本发明是以如下技术方案实现的：一种变赤灵芝原生质体选育高产胞外多糖菌株的制备方法，其特征是：它以赤灵芝为菌种，经马铃薯葡萄糖琼脂培养基活化、淀粉液体摇瓶培养后，利用复合酶液水解灵芝菌丝体，在28～32℃下振荡1.5～4h，制备原生质体，采用0.02％～0.3％浓度的氯化锂作为诱变剂，加入到再生培养基中，诱变灵芝原生质体，经再生培养、摇瓶深层发酵获得胞外多糖发酵液，用醇沉法提取多糖，苯酚-硫酸法测定多糖含量。

(1)菌种接种于马铃薯葡萄糖琼脂培养基培养基上活化1～2次，取菌块接种于摇瓶可溶性淀粉液体培养基中，27～29℃进行摇瓶培养4～5天；

(2)取液体培养的菌丝，过滤收集菌丝球，用无菌水冲洗2～3次，再用甘露醇冲洗2～3次，转入巯基乙醇中，恒温摇床振荡30～60min，过滤收集菌丝球，用甘露醇冲洗2～3次，离心分离取沉淀为菌丝体，取菌丝体以1∶10～20的比例加入复合酶液，恒温下振荡酶解2～4h，过滤后滤液于500～1000r/min离心3～5min，取上清液于3000～4000r/min，离心5～10min，沉淀即为原生质体，用甘露醇冲洗并用甘露醇把原生质体稀释10倍；

(3)将再生菌落接种于马铃薯葡萄糖琼脂培养基上，恒温下培养6～7天得第一代诱变菌株，将其接种新的马铃薯葡萄糖琼脂培养基，恒温下培养6～7天得第二代诱变菌株，并接种新的马铃薯葡萄糖琼脂培养基，恒温下培养得第三代诱变菌株，接种第二代、第三代菌块于摇瓶可溶性淀粉液体培养基中，恒温摇床培养；

(4)取发酵液过滤后离心取上清液，80～90℃水浴浓缩成原体积的0.2～0.25倍，加入4～5倍体积95％乙醇，4℃静置，浓缩液离心，用无水乙醇洗涤沉淀两次，烘干至恒重，得胞外粗多糖。

本发明的优点是：采用该技术所获得的赤灵芝诱变菌株通过深层发酵后在培养液中生产胞外多糖，经提取、分离后可作为医药产品及食品添加剂，广泛应用于医疗工业和食品工业。

具体实施方式

下面结合实施例对本发明作进一步详细说明：

实施例1、

赤灵芝菌株在28℃下保温培养活化菌种7天，取活化后的菌块接种于三角瓶的淀粉液体培养基中，28℃温度下在摇床上培养5天，过滤收集菌丝体，用甘露醇冲洗后，转入0.3％巯基乙醇中，振荡40min，过滤收集菌丝体，用甘露醇冲洗过滤，1200r/min离心8min。
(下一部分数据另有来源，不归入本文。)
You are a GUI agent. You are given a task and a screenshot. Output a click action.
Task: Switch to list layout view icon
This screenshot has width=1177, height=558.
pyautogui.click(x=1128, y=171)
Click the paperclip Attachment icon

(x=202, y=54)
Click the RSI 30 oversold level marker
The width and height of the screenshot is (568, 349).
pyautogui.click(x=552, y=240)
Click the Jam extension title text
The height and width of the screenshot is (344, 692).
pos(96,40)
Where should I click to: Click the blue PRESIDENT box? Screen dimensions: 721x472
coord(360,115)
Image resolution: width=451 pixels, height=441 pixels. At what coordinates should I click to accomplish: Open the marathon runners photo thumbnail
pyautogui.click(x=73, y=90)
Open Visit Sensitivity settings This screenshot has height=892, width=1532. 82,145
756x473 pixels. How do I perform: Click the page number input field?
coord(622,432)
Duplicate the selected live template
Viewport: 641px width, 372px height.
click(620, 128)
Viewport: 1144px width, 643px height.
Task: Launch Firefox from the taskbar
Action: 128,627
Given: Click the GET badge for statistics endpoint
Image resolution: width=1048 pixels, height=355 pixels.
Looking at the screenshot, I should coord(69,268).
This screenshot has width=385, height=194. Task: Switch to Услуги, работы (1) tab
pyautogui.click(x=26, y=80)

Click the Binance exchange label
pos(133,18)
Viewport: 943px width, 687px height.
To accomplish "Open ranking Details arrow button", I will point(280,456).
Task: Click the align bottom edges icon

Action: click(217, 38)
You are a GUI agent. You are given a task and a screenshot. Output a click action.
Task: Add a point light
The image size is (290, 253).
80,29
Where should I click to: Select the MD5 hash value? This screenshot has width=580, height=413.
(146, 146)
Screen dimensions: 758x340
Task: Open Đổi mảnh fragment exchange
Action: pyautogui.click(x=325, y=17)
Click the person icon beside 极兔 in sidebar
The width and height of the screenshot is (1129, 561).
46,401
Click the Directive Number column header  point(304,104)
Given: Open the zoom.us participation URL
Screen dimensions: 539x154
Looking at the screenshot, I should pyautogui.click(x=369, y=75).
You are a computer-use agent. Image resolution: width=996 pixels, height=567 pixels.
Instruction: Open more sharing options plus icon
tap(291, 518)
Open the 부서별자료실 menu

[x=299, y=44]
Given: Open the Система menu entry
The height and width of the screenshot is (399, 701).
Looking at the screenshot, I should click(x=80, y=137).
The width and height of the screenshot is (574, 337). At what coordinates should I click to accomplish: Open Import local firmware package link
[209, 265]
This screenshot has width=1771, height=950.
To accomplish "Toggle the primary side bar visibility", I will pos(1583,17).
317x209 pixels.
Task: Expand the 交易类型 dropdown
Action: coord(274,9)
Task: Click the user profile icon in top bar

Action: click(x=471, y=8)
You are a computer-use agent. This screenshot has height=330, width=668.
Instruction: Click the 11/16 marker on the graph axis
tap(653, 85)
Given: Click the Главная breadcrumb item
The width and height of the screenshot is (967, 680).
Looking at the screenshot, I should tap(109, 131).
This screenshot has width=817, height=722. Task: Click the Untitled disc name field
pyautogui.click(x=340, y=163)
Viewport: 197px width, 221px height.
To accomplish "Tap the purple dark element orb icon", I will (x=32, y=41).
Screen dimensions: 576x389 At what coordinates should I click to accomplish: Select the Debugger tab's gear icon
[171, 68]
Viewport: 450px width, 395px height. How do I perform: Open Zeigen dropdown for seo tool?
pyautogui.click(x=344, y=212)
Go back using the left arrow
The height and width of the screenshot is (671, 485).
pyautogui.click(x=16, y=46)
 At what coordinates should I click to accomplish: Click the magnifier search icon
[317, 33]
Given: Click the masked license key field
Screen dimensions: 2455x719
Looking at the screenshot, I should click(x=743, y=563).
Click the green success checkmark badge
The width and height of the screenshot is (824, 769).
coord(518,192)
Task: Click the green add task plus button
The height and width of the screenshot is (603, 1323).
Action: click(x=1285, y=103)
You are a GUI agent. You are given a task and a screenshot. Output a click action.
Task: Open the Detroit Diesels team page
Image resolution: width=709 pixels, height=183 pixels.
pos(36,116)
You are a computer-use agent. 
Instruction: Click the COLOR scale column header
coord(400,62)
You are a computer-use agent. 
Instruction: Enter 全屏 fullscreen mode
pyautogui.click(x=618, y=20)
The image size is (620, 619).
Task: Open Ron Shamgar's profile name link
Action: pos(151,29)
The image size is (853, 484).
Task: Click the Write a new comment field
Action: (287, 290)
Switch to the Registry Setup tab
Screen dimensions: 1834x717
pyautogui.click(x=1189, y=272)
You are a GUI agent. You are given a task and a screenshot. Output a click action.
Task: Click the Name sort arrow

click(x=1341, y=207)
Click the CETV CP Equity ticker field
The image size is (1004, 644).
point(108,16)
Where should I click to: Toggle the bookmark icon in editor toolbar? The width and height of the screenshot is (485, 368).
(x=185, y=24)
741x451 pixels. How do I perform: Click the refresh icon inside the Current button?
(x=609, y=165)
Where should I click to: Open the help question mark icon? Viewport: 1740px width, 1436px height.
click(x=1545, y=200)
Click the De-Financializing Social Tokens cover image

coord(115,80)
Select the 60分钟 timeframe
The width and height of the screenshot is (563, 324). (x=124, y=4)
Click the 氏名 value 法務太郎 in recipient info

取0.5g菌丝体以1∶15的比例加入复合酶液，在28℃下振荡酶解菌丝体3h，滤液用1000r/min离心3min，2次。上清液采用3000r/min离心10min制得原生质体。采用0.02％的氯化锂添加到再生培养基中，取原生质体1ml涂布在再生培养基上，恒温培养7天。取活化后的菌块接种于三角瓶可溶性淀粉液体培养基中，置于28℃摇床培养5天。发酵液经过滤后离心，取上清液在80℃水浴中浓缩至原体积的0.2倍，加入4倍体积95％乙醇，4℃静置12h，然后4500r/min离心5min，用无水乙醇洗涤沉淀2次，70℃烘干至恒重，得胞外粗多糖。采用苯酚硫酸法测定多糖含量。诱变菌株胞外多糖含量比原始菌株提高9倍，经传代后多糖含量仍能提高7倍。

实施例2、

在27℃下活化赤灵芝菌株，接种活化后的菌块于250ml摇瓶中，27℃摇床培养5天。过滤收集菌丝体，用无菌水、甘露醇冲洗，转入0.2％巯基乙醇中，摇床振荡30min，温度28℃，过滤收集菌丝体，甘露醇冲洗过滤，菌丝体用1500r/min离心10min分离菌丝体。取1g菌丝体以1∶20的比例加入复合酶液(溶壁酶+蜗牛酶+纤维素酶)，在30℃下振荡酶解4h，滤液用600r/min离心5min，2次。上清液用4000r/min离心5min得原生质体。将0.2％浓度的氯化锂添加到再生培养基中，取原生质体1.5ml涂布在再生培养基上，27℃培养6天。将活化后的菌块接种于250ml摇瓶可溶性淀粉液体培养基中，置27℃摇床培养5天。发酵液用无菌纱布过滤，滤液在4000r/min离心10min，取上清液，90℃水浴浓缩成原体积的0.25倍，加入5倍体积95％乙醇，4℃过夜。离心后用无水乙醇洗涤沉淀2次，60℃真空干燥后称重，得胞外粗多糖，测定诱变株胞外多糖含量比原始菌株提高10倍。